Fortunately, Dawn and Hilda had not tried to smuggle in a weapon. They had more restraint and faith in the system than I might have had, but Ron checked afterward, and they hadn’t been searched.

Larry Gene Bell stood trial for the murder of Shari Faye Smith late the following January. Because of the huge amount of publicity, the venue was changed to Berkeley County, near Charleston. Don Meyers asked me to testify as an expert witness about the profile and how it was developed, and about my interrogation of the defendant.

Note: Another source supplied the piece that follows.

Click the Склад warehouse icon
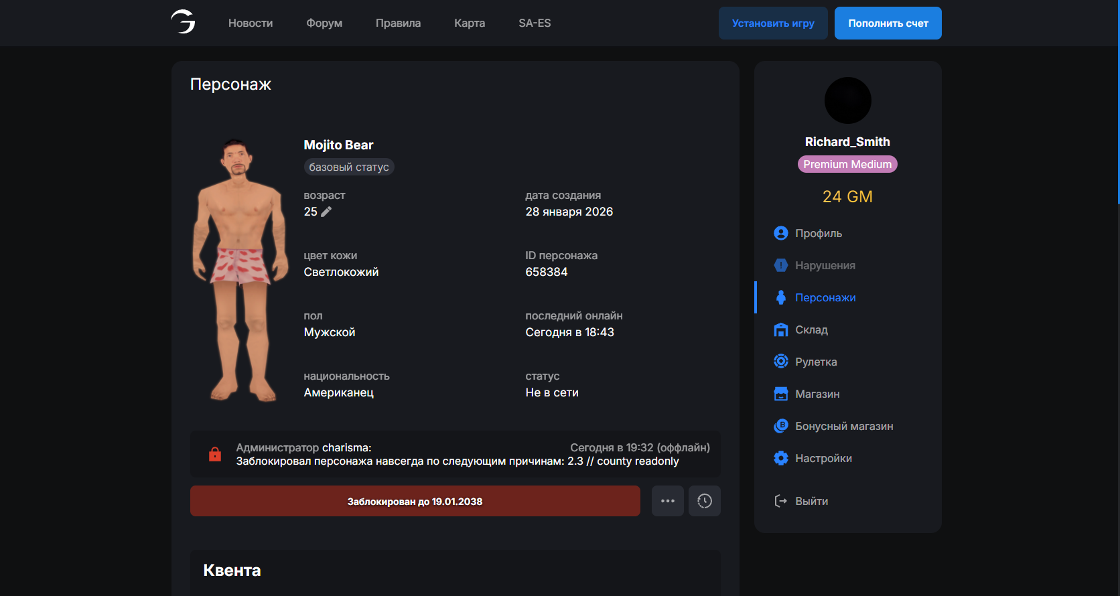The height and width of the screenshot is (596, 1120). coord(780,329)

Bell didn’t take the stand and never again admitted any blame. What he’d said to me in Sheriff Metts’s office was the closest he ever came. He spent most of the trial taking copious, compulsive notes on the same kind of legal pad that Shari Smith’s last will and testament had been written on. Yet the state’s case was pretty convincing. After almost a month of testimony, the jury needed only forty-seven minutes to return the verdict of guilty of kidnapping and first-degree murder. Four days later, upon the further deliberation and recommendation of the jury, he was sentenced to death by electrocution. He was tried separately for the kidnapping and murder of Debra May Helmick. That jury didn’t need much longer to come up with the same verdict and punishment.

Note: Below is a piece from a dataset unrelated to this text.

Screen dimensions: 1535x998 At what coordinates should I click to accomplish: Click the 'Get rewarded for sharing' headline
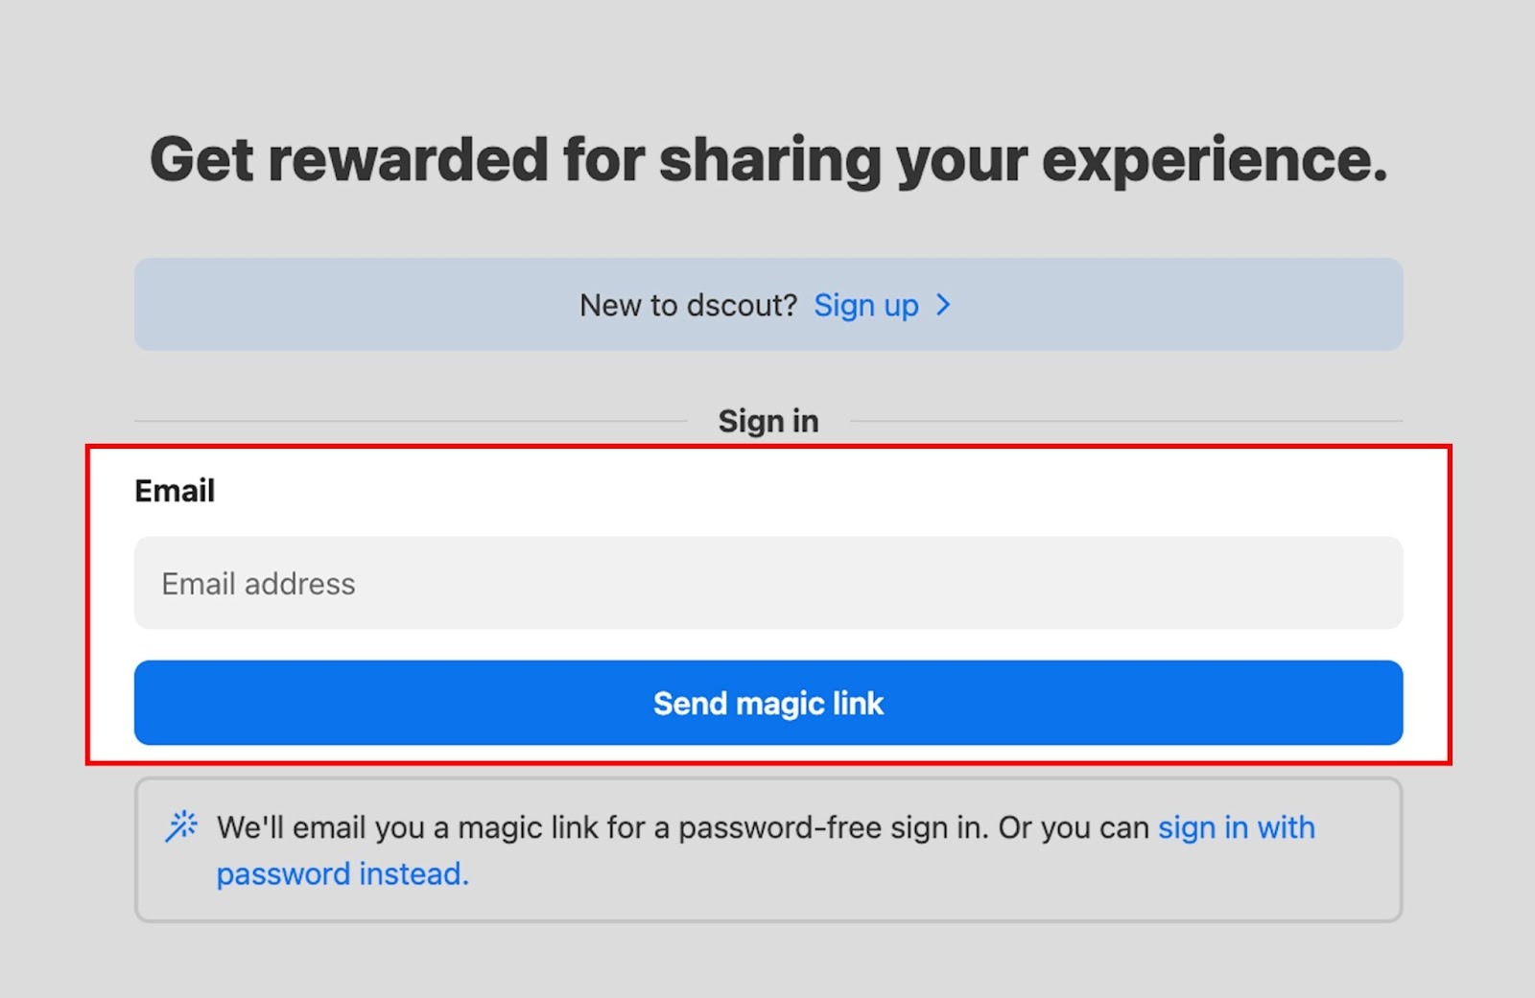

From my perspective, the Larry Gene Bell case was an example of law enforcement at its best. There was tremendous cooperation between many county, state, and federal agencies; sensitive and energetic local leadership; two heroic families; and a perfect symbiosis between profiling and crime analysis and traditional police and forensic techniques. Working together, all of these factors stopped an increasingly dangerous serial killer early in his potential career. I’d like it to be a model for future investigations.

Dawn Smith went on to do impressive things with her life. The year after the trial, she won the title of Miss South Carolina and was a runner-up in the Miss America pageant. She married and pursued her musical ambitions and became a country and gospel singer. I see her on television from time to time.

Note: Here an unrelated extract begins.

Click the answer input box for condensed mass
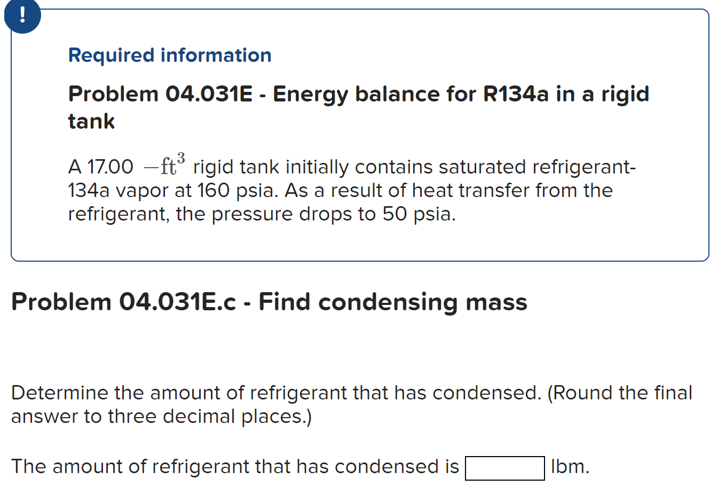504,468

As of this writing, Larry Gene Bell remains on death row at the South Carolina Central Correctional Facility where he keeps his cell remarkably neat and orderly. Police believe he is responsible for a number of other murders of girls and young women in both North and South Carolina. As far as I’m concerned, based on my research and experience, there is no possibility of rehabilitating this type of individual. If he is ever let out, he will kill again. And for those who argue that such a long stay on death row constitutes cruel and unusual punishment, I might agree with them up to a point. Delaying imposition of the ultimate penalty is cruel and unusual—to the Smith and Helmick families, the many who knew and loved these two girls, and all the rest of us who want to see justice done.